*Tasks:*
a) Please extract the passage of the forum post on primary keys from "I think the" to "for CLUSTERED INDEX.", copying it word for word.
b) Extend the forum post on primary keys and Jet clustered indexes, picking up after its final sentence.

*Text segment:*

++++++

Primary Keys

**onedaywhen**

Lyle Fairfield wrote:
The answer, for Access/Jet the PK determines the (non-maintained)
clustered index, the physical ordering on disk.

From

http://msdn2.microsoft.com/en-us/library/wd9d69b1.aspx

THE CLUSTERED PROPERTY IS IGNORED FOR DATABASES THAT USE THE MICROSOFT
JET DATABASE ENGINE BECAUSE THE JET DATABASE ENGINE DOES NOT SUPPORT
CLUSTERED INDEXES.

No need to shout.

Try reading more widely:

New features in Jet Version 3.0:
http://support.microsoft.com/default.aspx?id=137039

Quote: "Compacting the database now results in the indices being stored

in a clustered-index format. While the clustered index isn't maintained

until the next compact, performance is still improved ... The new
clustered-key compact method is based on the primary key of the table.
New data entered will be in time order."

ACC2000: Defragment and Compact Database to Improve Performance
http://support.microsoft.com/default...b;en-us;209769

Quote: "A disk defragmenter will place all files, including the
database file into contiguous clusters on a hard disk ... If a primary
key exists in the table, compacting re-stores table records into their
Primary Key order. This provides the equivalent of Non-maintained
Clustered Indexes"

I think the phrase 'not supported' is used to convey the fact that in
Jet you cannot specify the clustered index independent of the PRIMARY
KEY as you can in, say, SQL Server. It may just mean that there is no
syntax for CLUSTERED INDEX.

++++++

*Data:*
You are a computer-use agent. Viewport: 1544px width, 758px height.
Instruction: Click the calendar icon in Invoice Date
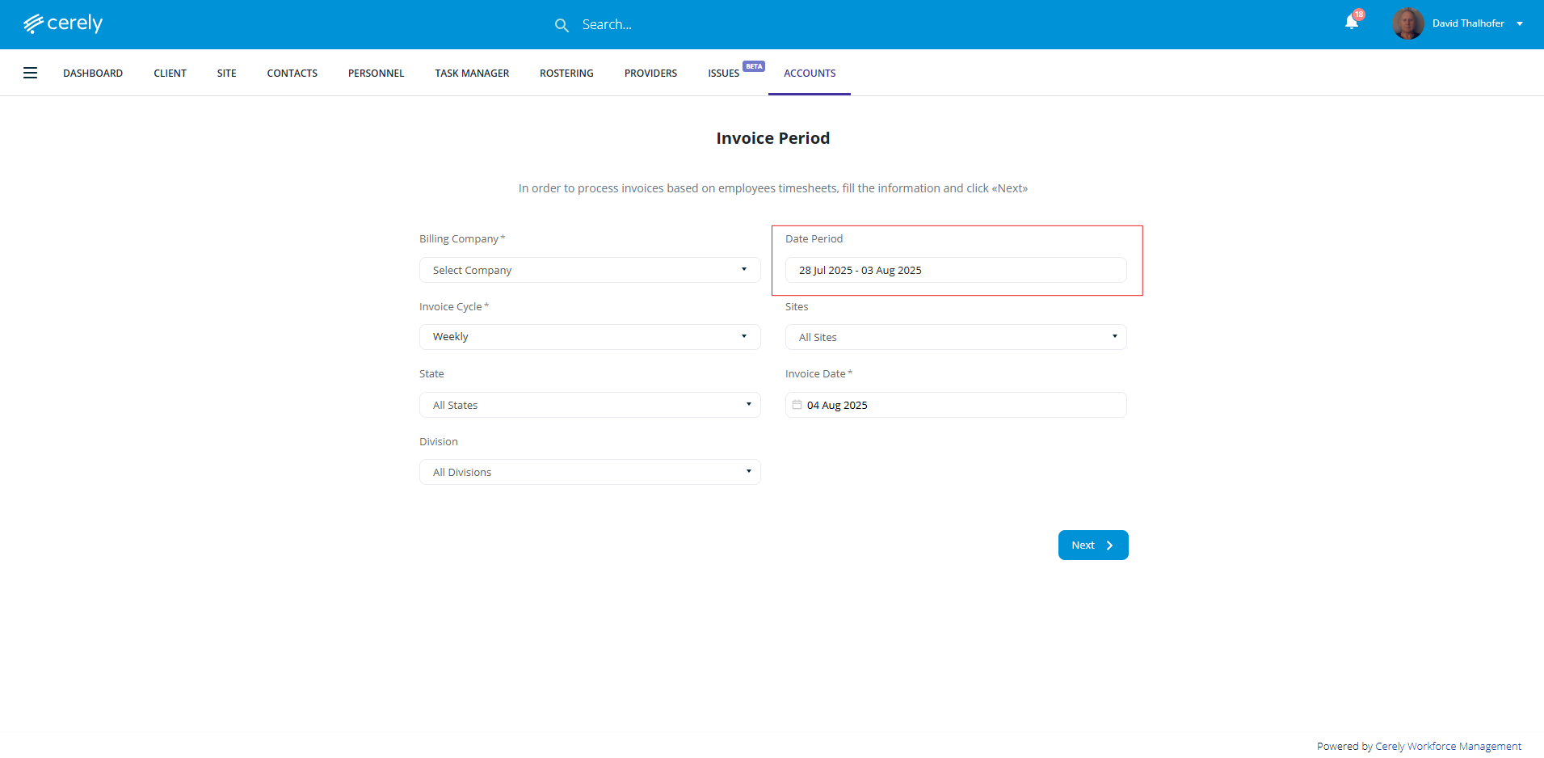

++++++

*Answers to the problems:*
a)
I think the phrase 'not supported' is used to convey the fact that in
Jet you cannot specify the clustered index independent of the PRIMARY
KEY as you can in, say, SQL Server. It may just mean that there is no
syntax for CLUSTERED INDEX.

b)
Regardless of what 'not suuported' means, clustered indexes definitely
exist for Jet and PRIMARY KEY is the way to leverage them.

Jamie.

--

**Jamie Collins**

onedaywhen wrote:
No need to shout.

BTW I tend to put SQL keywrods in uppercase e.g. PRIMARY KEY. Sorry if
you thought I was shouting.

Jamie.

--

**David W. Fenton**

"onedaywhen" wrote in
oups.com:

If you've understood the above you should come to the conclusion
that a sole autonumber column will never make a good PRIMARY KEY
in Access/Jet, because a random/incrementing integer/GUID does not
make a good clustered index. I'd suggest that anyone who uses
their autonumber column in a BETWEEN or GROUP BY construct has got
something wrong in design and/or queries. I'd further suggest that
anyone who uses BETWEEN or GROUP BY constructs which do not
include columns that comprise their PKs are likely to have made a
poor choice of PK.

A random PK would result in the placement of records on as many data
pages as possible, thus improving concurrency.

--
David W. Fenton http://www.dfenton.com/
usenet at dfenton dot com http://www.dfenton.com/DFA/

**Jamie Collins**

David W. Fenton wrote:
If you've understood the above you should come to the conclusion
that a sole autonumber column will never make a good PRIMARY KEY
in Access/Jet, because a random/incrementing integer/GUID does not
make a good clustered index.

A random PK would result in the placement of records on as many data
pages as possible, thus improving concurrency.

Good point, I was thinking too narrowly.

If my table had columns for surname, initials and telephone number and
my queries predominantly use BETWEEN on the surname column, having the
table physically ordered on telephone number may make my queries
perform worse than if the physical order was on surname (can you
imagine trying to use a paper copy telephone directory ordered on
telephone number g ?!)

As I said, the choice of PK should be determined by the SQL DML e.g.
you are interested in page locks for updates in a multi-user
environment, I'm interested in query performance, etc.

Jamie.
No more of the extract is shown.